Using BSI AIS 20/31
Bundesamt für Sicherheit in der Informationstechnik (BSI) AIS 20/31 is another (European) standard for raw entropy measurement. Here TRNG designers are required to provide a stochastic model of the entropy source, so the entropy can be estimated in theory according to the model. The risk is that the model is unrepresentative of the sample data set, yet there is no hard requirement to assess the goodness of fit. It state that it should be checked to see if it fits, whilst at the same time being as simple as possible. Indeed the standard explicitly says:-
In particular, precise physical models of ‘real-world’ physical RNGs (typically based on electronic circuits) usually cannot easily be formulated and are not analyzed.
We are not sure how we can comply for quantum entropy sources such as Zener diodes and photo-sensors, never mind JPEG encoding of them. The standard (§ 2.4.1) does not shy away from early compression of the raw entropy signal to assist in eliminating simple correlations.
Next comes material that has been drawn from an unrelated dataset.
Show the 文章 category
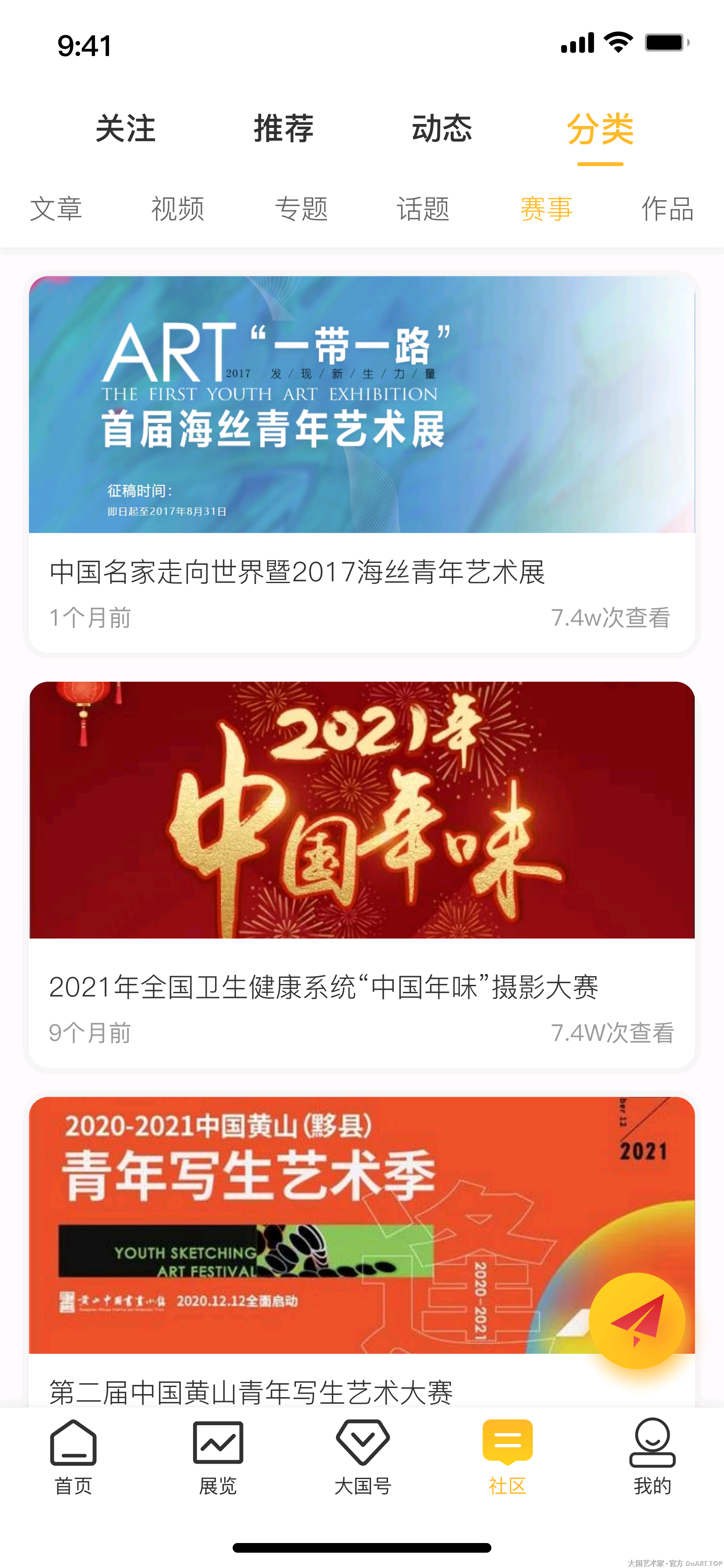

Significant correlations remain problematic resulting in non-IID data. This is another example of manipulation of the raw entropy prior to measurement that is commonly implied by standards[1][2]. And in a parallel to 90B, gross errors will result if performed on data that significantly diverges from uniform, such as normal or log-normal distributions which are typical of Zener avalanche effect sampling.
Analogue to digital converters (ADCs) and associated amplifiers are hugely influenced by slew rates and capacitance. There is even a capacitor specifically for holding the sample steady in an ADC. Photo-sensors affect adjacent photo-sensors in CMOS arrays. Junction capacitance affects Zener diodes. Consequently, most real world entropy samples are correlated. JPEG files are more correlated than most sensors. With this in mind, we will not aim for stochastic modelling of our entropy sources, but rely on direct empirical measurement of distributions such as:-
We could take the risky approach and generate conservative models that grossly overestimate our entropy rates, ignore autocorrelation and then compensate downwards. A quantized log-normal distribution would seem a candidate fit to the above. In that case though, why not just measure via compression and divide by a safety factor?
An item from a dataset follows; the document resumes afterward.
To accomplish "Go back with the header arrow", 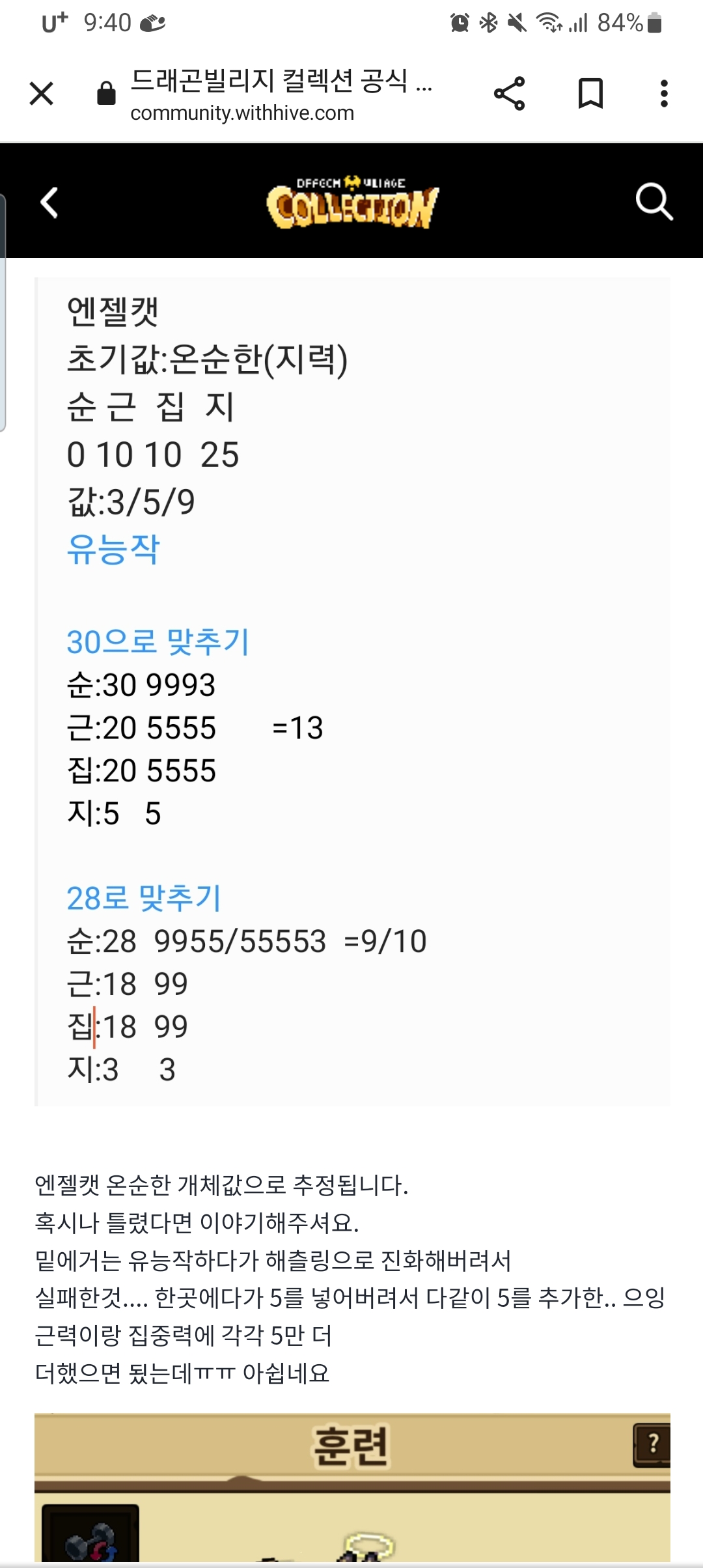I will [x=50, y=203].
And the state of the art compressors (cmix, paq8 etc.) are surprisingly accurate at entropy measurement. Testing against synthetic data sets suggests accuracy of 0.1% compared to the theoretical Shannon entropies. Accuracy drops for more complex correlated data such as the classic enwik8/9 test files from the Hutter Prize competition. Fortunately, natural sample data is not as complex nor as correlated as language and Wikipedia entries. The above log-normal example only features an autocorrelation lag of $ n = 3 $. Therefore entropy measurement via strong compression is valid and accurate to within the theoretical 0.1% figure. Large correlation lag is unlikely to exceed $ n = 100$ in the majority of cases. If measurement accuracy is defined as $ \frac{H_{theoretical}}{H_{compress}} $, then we find the following normalised relationship for smallish $n$:-
The curve ultimately becomes asymptotic to some unknown error rate at the Kolmogorov (algorithmic) complexity of the sample data as $ n \rightarrow \infty $. You can choose to believe in the Hilberg Conjecture[3] if you want to, but it seems like mathematical hubris to attempt to reduce Shakespeare’s life work to just $ Bn^{\beta} $.
References:-
[1] John Kelsey, Kerry A. McKay and Meltem Sönmez Turan, Predictive Models for Min-Entropy Estimation.
[2] Joseph D. Hart, Yuta Terashima, Atsushi Uchida, Gerald B. Baumgartner, Thomas E. Murphy and Rajarshi Roy, Recommendations and illustrations for the evaluation of photonic random number generators.
[3] Hilberg W., Der bekannte Grenzwert der redundanzfreien Information in Texten – eine Fehlinterpretation der Shannonschen Experimente? Frequenz 44, 1990, pp. 243–248.